Please repeat, from the entries that follow, the lines from the one containing "[Google Play Store] (208, 2341)" through the one containing "Discussion Guideline (224, 2518)" exactly, adding nothing.
━━━━━━━━━━━━━━━━━━━━
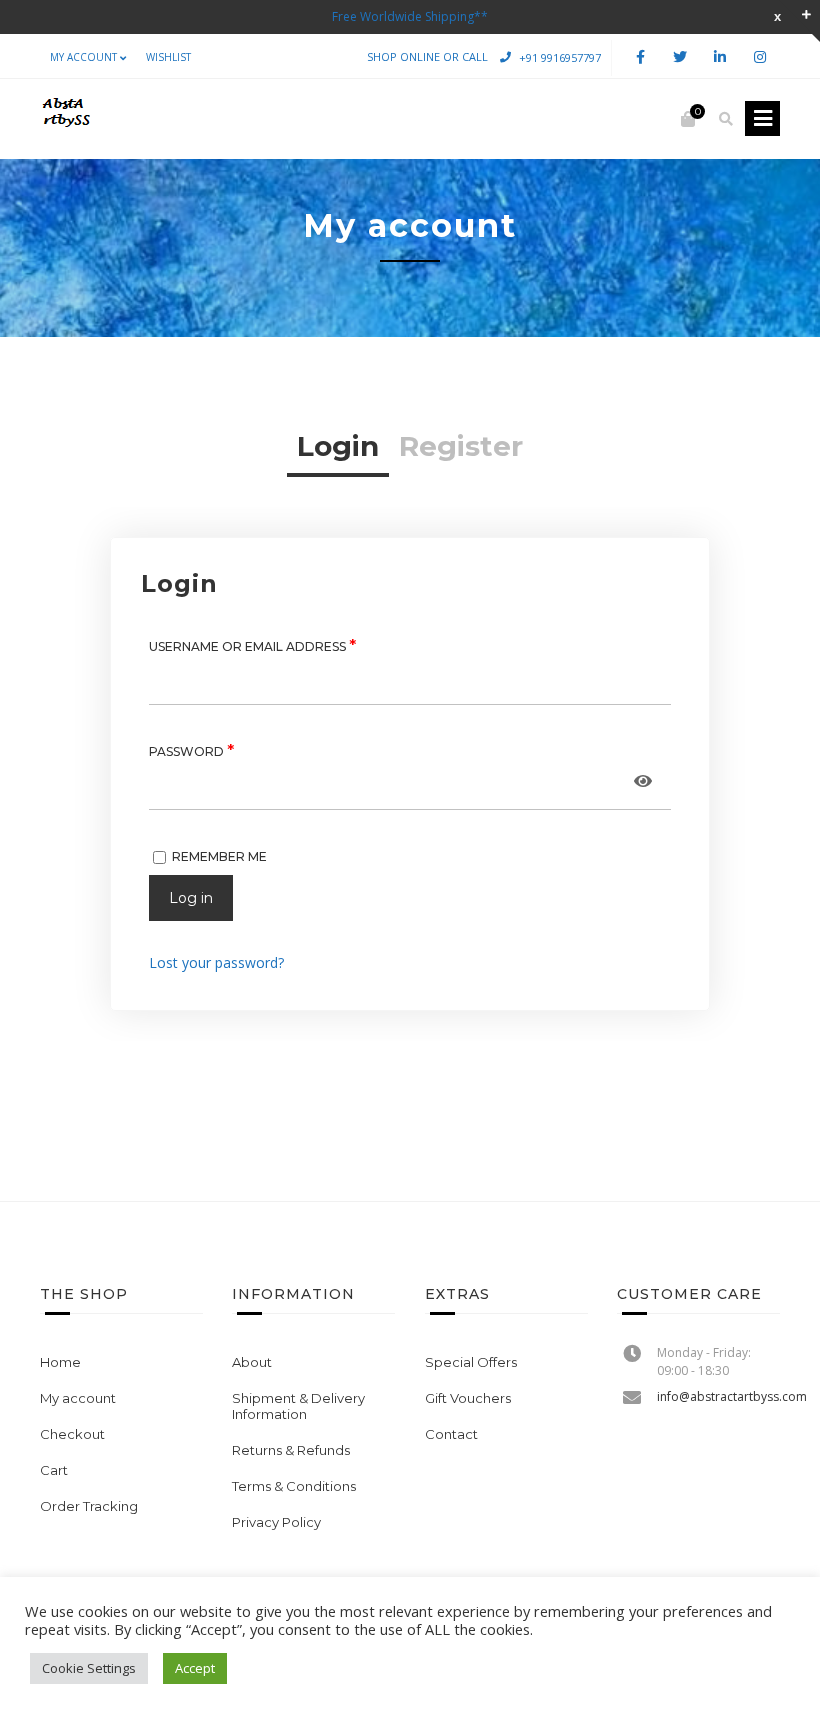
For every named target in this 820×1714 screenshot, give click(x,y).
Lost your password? (216, 962)
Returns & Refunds (291, 1450)
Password (191, 750)
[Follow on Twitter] (680, 57)
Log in (191, 898)
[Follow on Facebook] (640, 57)
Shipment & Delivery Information (298, 1406)
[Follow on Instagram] (760, 57)
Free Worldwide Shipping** (410, 16)
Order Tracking (89, 1506)
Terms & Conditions (294, 1486)
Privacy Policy (276, 1522)
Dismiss (777, 16)
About (252, 1362)
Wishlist (168, 57)
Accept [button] (195, 1668)
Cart (54, 1470)
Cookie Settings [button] (89, 1668)
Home (60, 1362)
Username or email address (252, 645)
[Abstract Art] (65, 119)
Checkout (72, 1434)
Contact (451, 1434)
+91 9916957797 (560, 56)
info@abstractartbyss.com (732, 1396)
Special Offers (471, 1362)
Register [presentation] (461, 446)
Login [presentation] (338, 446)
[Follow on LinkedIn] (720, 57)
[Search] (726, 119)
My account (83, 57)
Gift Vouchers (468, 1398)
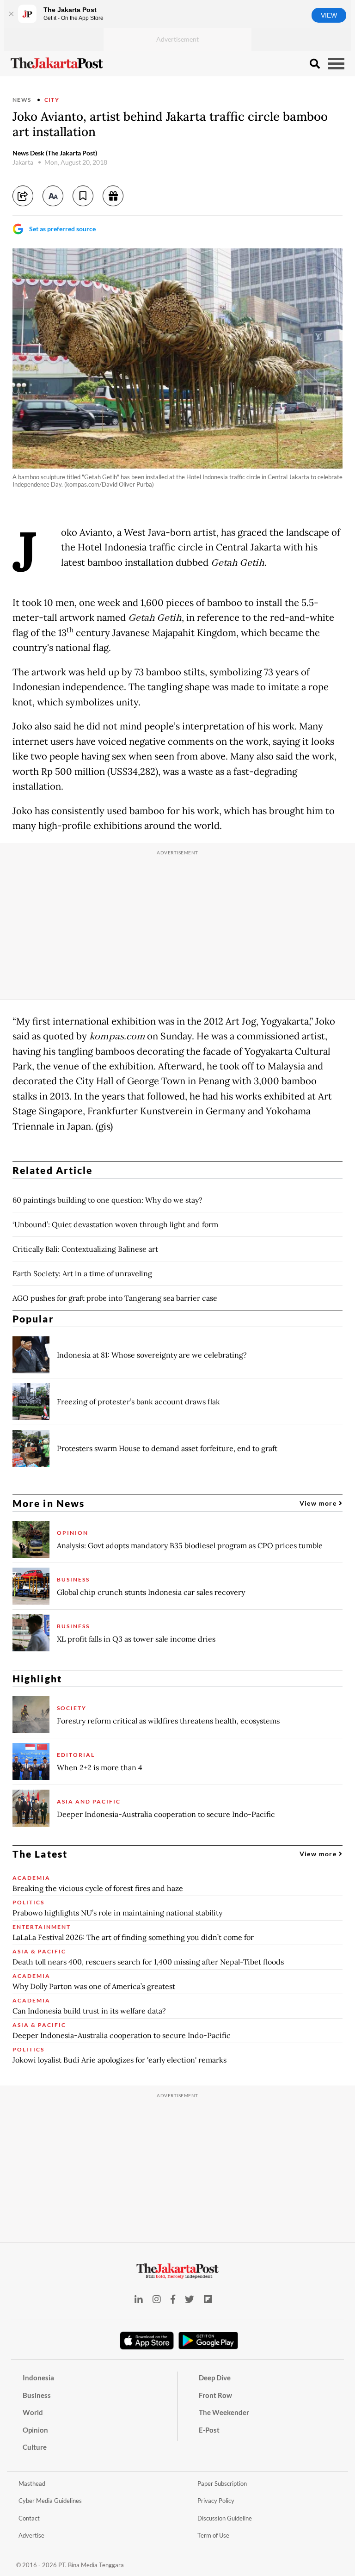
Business (37, 2395)
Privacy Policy (215, 2500)
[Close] (11, 14)
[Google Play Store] (208, 2341)
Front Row (215, 2395)
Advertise (31, 2535)
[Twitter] (189, 2299)
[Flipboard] (208, 2299)
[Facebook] (173, 2299)
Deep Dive (215, 2377)
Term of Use (213, 2535)
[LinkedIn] (139, 2299)
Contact (29, 2518)
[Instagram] (157, 2299)
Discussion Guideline (224, 2518)
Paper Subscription (222, 2483)
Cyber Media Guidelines (50, 2500)
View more (319, 1503)
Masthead (31, 2483)
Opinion (35, 2430)
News (21, 99)
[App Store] (147, 2340)
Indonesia (38, 2377)
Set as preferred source (62, 229)
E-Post (209, 2430)
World (33, 2412)
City (52, 99)
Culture (35, 2447)
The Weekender (224, 2412)
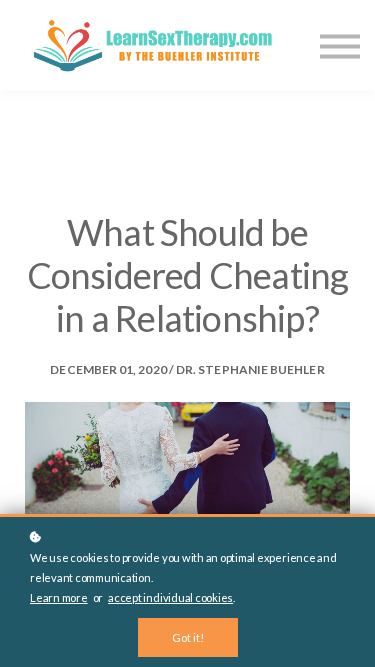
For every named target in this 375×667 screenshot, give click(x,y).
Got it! (188, 637)
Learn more (59, 597)
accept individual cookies (170, 597)
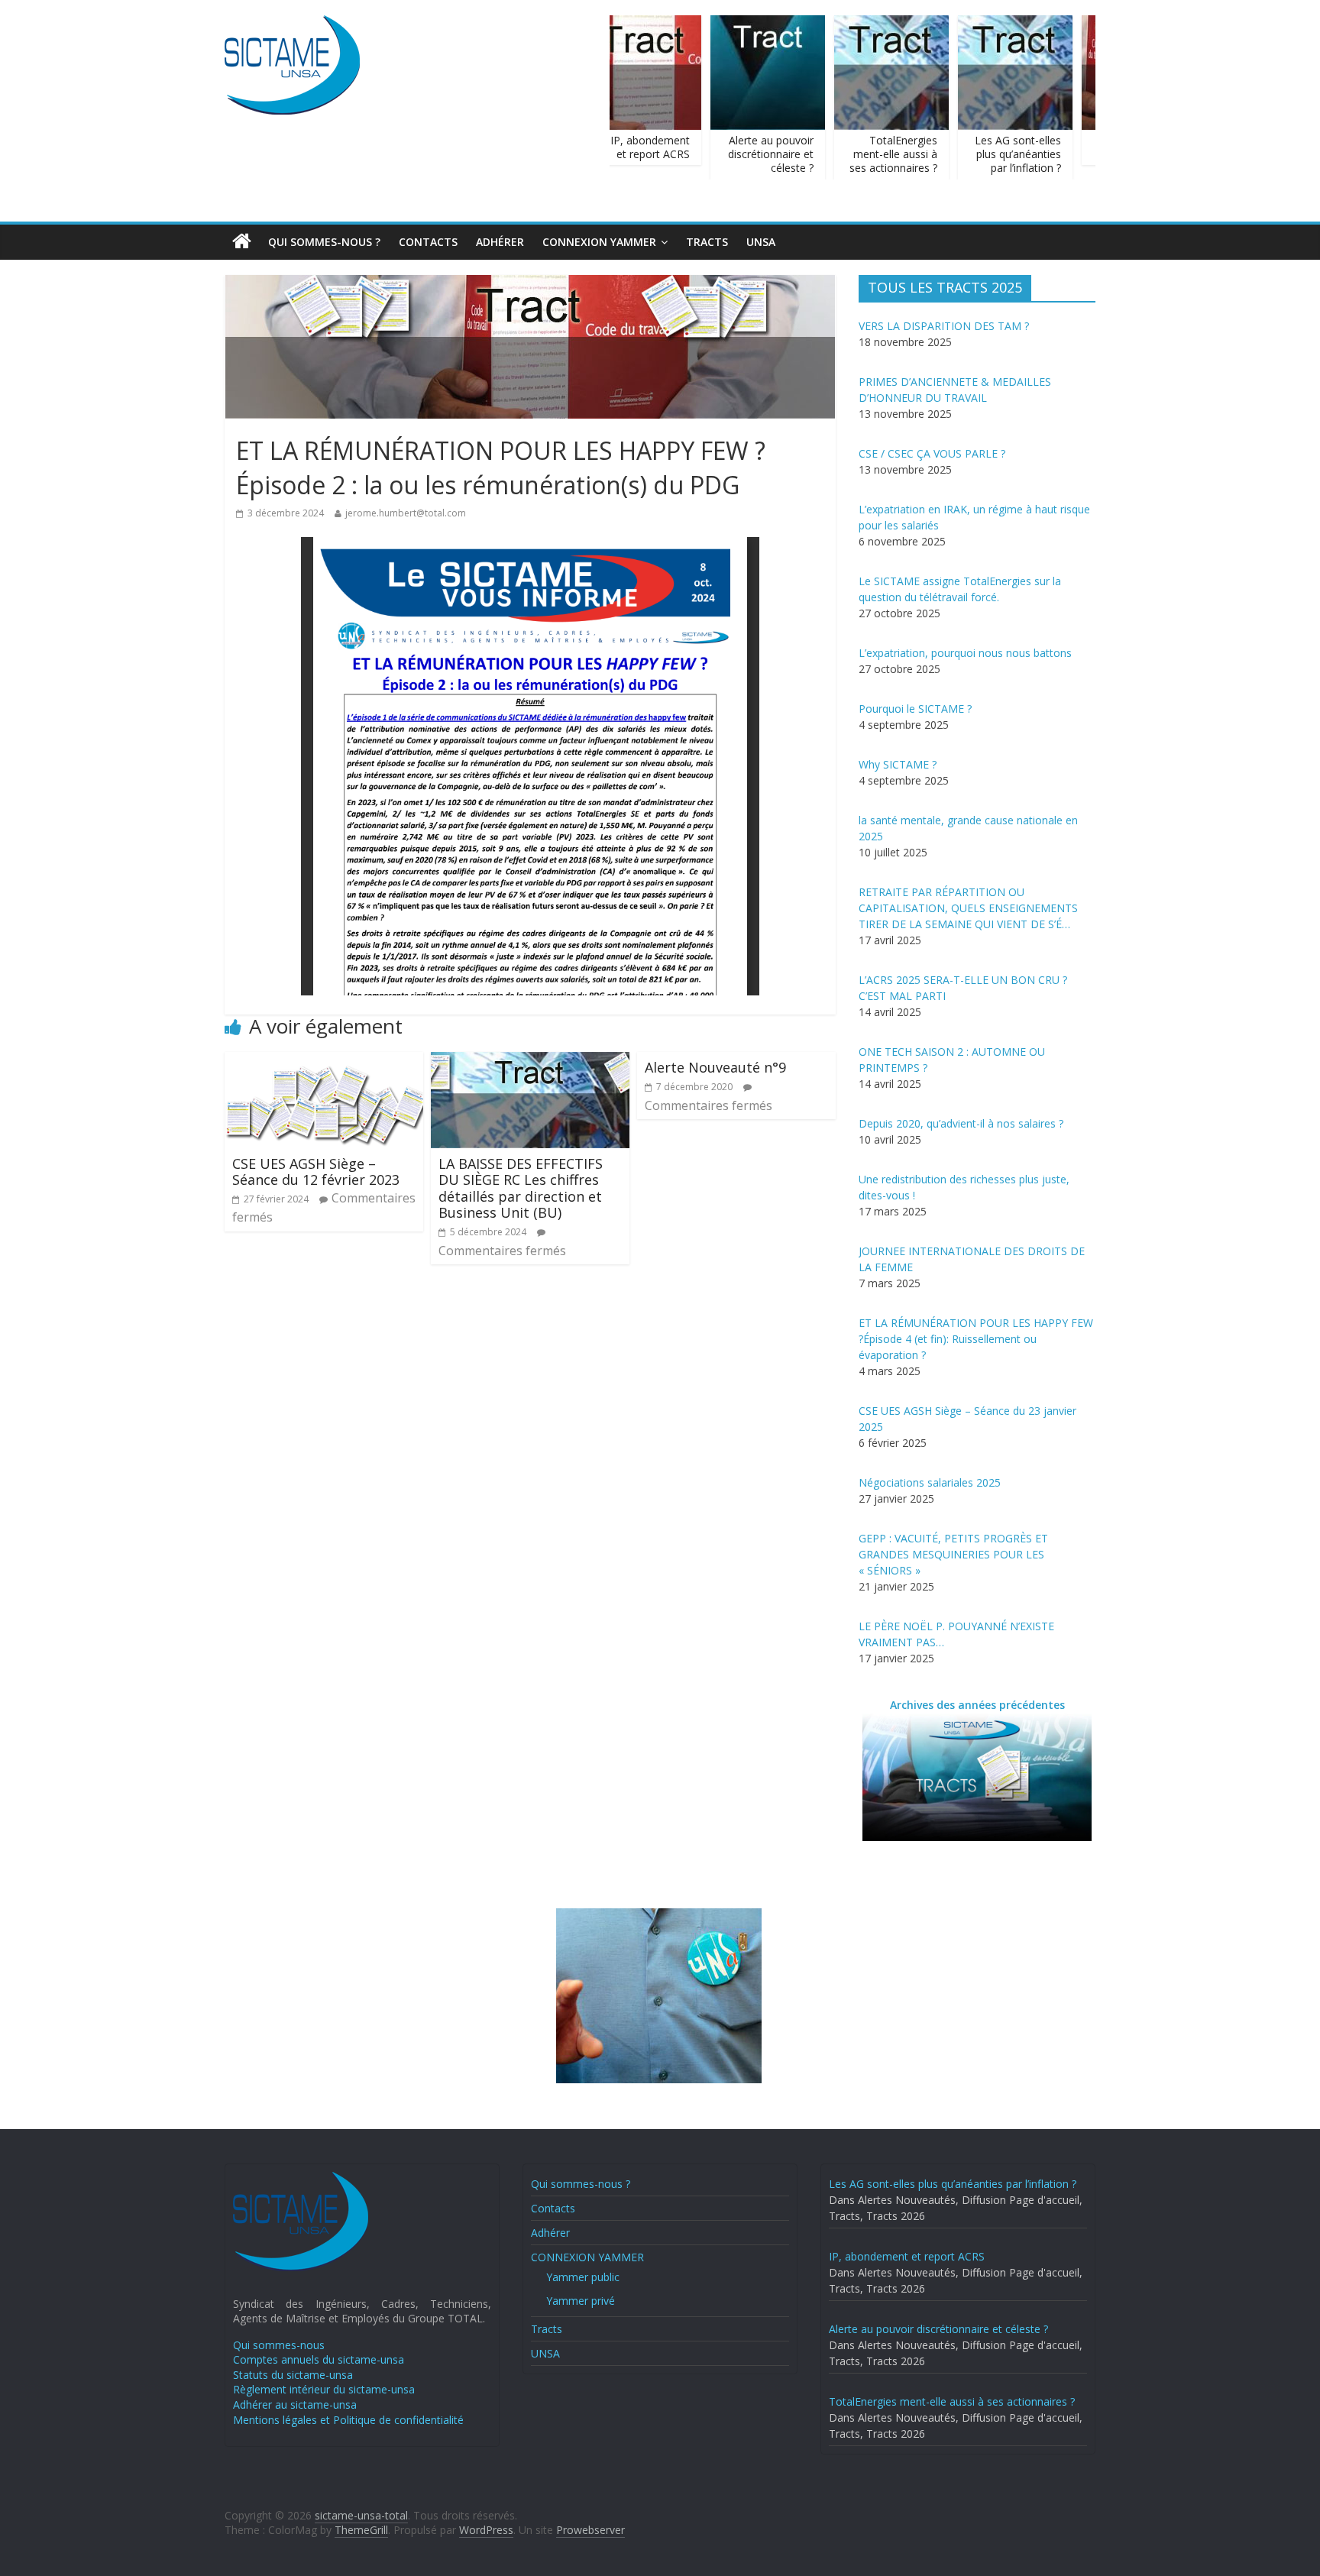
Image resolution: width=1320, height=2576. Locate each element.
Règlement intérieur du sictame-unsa (324, 2389)
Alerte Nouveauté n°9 (715, 1067)
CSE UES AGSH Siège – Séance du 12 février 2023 (316, 1171)
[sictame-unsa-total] (292, 24)
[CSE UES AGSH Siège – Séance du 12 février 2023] (324, 1061)
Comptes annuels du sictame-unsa (318, 2359)
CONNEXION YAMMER (599, 242)
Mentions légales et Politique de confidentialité (348, 2420)
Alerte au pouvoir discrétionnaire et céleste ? (755, 154)
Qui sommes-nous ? (324, 242)
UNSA (760, 242)
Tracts (707, 242)
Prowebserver (590, 2530)
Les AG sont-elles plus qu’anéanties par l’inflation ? (1002, 154)
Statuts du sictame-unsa (293, 2374)
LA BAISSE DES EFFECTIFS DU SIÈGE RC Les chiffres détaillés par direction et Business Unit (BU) (520, 1188)
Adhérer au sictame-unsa (295, 2404)
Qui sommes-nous (279, 2345)
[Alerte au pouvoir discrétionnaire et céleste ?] (752, 24)
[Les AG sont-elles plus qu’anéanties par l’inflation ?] (1000, 24)
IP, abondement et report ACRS (635, 147)
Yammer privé (580, 2300)
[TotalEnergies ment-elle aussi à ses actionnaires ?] (876, 24)
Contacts (428, 242)
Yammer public (583, 2277)
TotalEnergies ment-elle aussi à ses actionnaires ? (878, 154)
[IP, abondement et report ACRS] (628, 24)
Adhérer (500, 242)
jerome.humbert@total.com (405, 512)
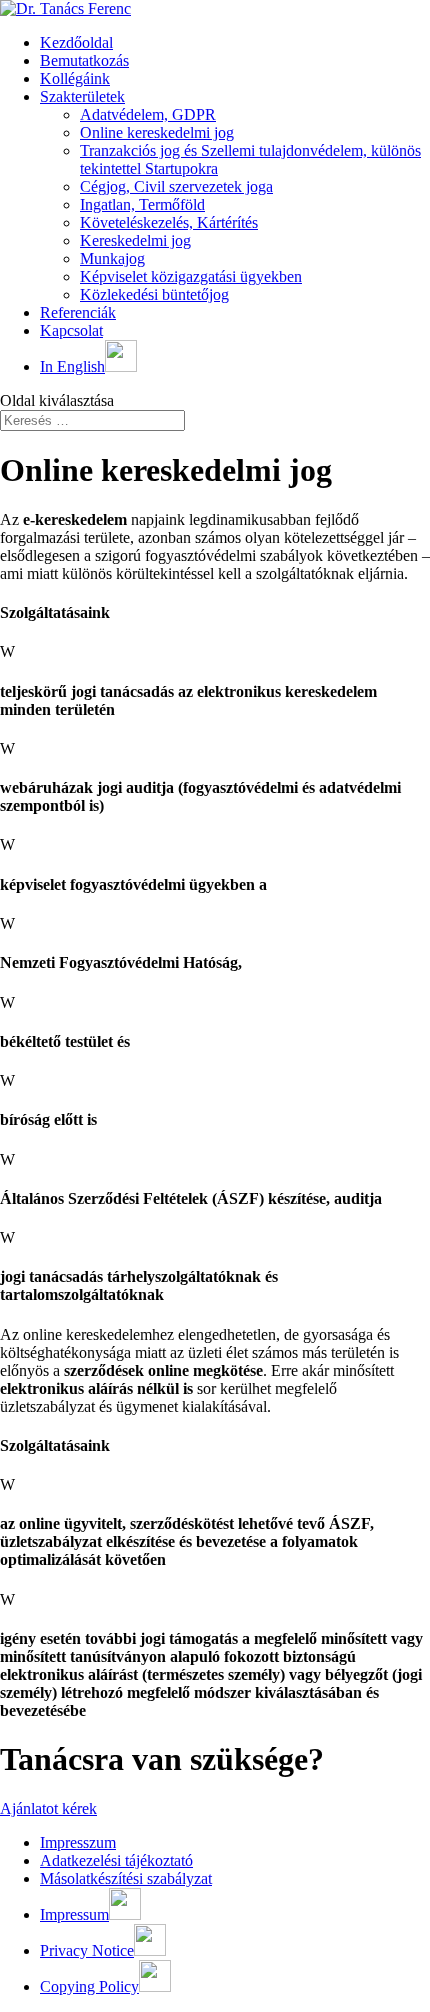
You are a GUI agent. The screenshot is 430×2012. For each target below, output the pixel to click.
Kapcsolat (71, 330)
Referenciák (78, 312)
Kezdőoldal (76, 42)
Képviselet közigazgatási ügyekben (191, 276)
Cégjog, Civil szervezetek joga (176, 186)
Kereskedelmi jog (135, 240)
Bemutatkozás (84, 60)
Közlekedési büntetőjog (154, 294)
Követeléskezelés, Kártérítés (169, 222)
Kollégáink (75, 78)
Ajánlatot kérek (48, 1808)
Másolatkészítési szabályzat (126, 1878)
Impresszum (78, 1842)
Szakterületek (82, 96)
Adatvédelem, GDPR (148, 114)
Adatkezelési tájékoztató (116, 1860)
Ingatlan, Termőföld (142, 204)
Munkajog (112, 258)
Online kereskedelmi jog (157, 132)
━━━━━━━━━━━━━━━━━━━━
*ANSWER TO THE PROBLEM:*
[Google Play Store] (208, 2341)
Front Row (215, 2395)
Advertise (31, 2535)
[Twitter] (189, 2299)
[Flipboard] (208, 2299)
[Facebook] (173, 2299)
Deep Dive (215, 2377)
Term of Use (213, 2535)
[LinkedIn] (139, 2299)
Contact (29, 2518)
[Instagram] (157, 2299)
Discussion Guideline (224, 2518)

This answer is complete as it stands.